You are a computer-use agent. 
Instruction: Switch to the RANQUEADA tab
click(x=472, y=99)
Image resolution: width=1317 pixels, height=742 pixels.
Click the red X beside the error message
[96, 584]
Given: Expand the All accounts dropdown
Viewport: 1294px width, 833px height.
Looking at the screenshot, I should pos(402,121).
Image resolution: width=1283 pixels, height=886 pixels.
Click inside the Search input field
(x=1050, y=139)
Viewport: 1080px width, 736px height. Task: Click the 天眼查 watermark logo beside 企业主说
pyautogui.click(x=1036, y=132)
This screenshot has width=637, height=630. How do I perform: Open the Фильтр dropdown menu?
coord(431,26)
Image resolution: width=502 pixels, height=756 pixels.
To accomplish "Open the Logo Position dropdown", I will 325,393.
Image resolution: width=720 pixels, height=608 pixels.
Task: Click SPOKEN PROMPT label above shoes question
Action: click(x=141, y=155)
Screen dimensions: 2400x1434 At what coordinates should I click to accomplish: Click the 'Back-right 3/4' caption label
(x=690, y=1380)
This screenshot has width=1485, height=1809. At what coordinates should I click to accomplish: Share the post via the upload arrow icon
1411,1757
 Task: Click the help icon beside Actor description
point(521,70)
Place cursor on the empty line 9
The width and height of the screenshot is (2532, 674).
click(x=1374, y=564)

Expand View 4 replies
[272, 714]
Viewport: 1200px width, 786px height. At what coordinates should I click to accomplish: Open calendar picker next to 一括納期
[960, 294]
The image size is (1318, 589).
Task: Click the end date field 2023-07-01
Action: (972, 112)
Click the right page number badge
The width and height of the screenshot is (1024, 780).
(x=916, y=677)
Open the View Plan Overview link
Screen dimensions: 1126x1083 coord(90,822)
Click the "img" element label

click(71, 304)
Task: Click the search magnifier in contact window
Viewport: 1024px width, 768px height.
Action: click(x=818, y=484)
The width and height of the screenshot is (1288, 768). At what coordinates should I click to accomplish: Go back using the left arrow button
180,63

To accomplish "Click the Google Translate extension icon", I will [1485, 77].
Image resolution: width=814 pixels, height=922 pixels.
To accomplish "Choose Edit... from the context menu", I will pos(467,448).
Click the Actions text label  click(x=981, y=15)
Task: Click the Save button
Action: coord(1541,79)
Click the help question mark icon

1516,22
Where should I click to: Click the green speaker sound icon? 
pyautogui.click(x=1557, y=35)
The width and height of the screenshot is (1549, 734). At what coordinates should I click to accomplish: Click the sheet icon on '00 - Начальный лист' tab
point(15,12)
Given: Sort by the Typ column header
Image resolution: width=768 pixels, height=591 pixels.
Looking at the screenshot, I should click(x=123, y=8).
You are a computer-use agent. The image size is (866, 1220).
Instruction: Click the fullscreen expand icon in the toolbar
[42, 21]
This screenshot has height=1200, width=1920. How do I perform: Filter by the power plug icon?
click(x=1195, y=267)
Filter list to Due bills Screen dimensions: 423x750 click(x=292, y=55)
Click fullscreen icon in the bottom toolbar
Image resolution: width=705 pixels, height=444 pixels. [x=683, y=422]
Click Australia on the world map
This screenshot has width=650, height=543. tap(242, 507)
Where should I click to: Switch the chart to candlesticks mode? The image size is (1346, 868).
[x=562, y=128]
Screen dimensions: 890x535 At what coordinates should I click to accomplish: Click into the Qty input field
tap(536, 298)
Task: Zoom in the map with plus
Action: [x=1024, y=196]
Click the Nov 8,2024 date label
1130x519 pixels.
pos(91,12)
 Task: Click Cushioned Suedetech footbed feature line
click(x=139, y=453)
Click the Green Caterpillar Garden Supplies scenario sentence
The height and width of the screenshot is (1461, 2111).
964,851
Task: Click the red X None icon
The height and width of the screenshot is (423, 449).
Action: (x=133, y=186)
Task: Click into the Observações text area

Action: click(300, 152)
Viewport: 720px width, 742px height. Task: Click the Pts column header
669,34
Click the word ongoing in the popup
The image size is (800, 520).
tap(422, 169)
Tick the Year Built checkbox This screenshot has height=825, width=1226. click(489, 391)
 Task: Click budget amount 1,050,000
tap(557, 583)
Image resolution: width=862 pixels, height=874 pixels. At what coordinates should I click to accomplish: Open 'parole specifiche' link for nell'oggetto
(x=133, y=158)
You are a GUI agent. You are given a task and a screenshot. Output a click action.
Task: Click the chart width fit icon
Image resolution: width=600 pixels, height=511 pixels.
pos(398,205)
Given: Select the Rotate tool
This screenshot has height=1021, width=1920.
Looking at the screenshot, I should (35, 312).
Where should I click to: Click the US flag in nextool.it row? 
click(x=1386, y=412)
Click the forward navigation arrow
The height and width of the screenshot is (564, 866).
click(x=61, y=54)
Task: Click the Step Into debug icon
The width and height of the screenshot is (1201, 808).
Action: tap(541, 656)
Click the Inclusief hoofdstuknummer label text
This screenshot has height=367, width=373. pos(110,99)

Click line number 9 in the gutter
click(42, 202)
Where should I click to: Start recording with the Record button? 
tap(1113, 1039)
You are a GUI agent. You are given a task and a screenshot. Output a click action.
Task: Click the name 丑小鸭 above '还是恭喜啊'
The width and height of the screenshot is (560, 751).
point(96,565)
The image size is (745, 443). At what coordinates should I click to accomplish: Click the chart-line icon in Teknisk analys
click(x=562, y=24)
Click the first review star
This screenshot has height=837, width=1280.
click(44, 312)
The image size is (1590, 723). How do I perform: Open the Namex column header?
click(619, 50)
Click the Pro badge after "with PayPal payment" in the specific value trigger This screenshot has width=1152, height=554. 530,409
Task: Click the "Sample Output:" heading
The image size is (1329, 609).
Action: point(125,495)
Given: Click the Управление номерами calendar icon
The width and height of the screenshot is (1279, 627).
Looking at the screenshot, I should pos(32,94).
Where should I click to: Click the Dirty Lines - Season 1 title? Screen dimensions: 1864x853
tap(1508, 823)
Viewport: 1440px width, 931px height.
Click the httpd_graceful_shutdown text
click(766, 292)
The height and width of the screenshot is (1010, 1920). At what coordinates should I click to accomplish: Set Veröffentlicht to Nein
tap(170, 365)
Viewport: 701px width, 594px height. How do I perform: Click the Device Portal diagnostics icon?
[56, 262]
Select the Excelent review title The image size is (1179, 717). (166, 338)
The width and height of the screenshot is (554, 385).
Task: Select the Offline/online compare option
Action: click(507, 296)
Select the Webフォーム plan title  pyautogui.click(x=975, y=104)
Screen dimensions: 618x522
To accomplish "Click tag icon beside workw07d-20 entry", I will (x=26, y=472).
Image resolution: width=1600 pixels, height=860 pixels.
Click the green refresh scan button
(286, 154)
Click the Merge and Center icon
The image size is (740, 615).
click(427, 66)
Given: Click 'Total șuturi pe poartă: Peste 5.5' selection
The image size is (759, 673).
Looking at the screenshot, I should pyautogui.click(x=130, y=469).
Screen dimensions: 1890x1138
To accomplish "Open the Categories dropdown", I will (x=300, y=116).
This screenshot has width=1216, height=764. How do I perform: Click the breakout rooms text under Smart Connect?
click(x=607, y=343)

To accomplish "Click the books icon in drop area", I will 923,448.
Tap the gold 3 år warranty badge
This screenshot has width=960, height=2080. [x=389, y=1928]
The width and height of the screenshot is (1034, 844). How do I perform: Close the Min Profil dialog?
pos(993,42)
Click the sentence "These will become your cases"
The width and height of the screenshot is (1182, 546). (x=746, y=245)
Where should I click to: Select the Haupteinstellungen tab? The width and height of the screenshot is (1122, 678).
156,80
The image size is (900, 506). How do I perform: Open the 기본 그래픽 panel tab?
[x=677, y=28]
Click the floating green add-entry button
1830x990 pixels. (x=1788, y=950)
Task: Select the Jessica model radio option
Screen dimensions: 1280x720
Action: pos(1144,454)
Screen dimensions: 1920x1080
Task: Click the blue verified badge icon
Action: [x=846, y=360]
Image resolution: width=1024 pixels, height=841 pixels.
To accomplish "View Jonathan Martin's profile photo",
- - -
Work order: Return all lines from the data above with "computer" in them.

Solution to this exercise:
You are a computer-use agent. 
You are a computer-use agent. The image size is (866, 1220).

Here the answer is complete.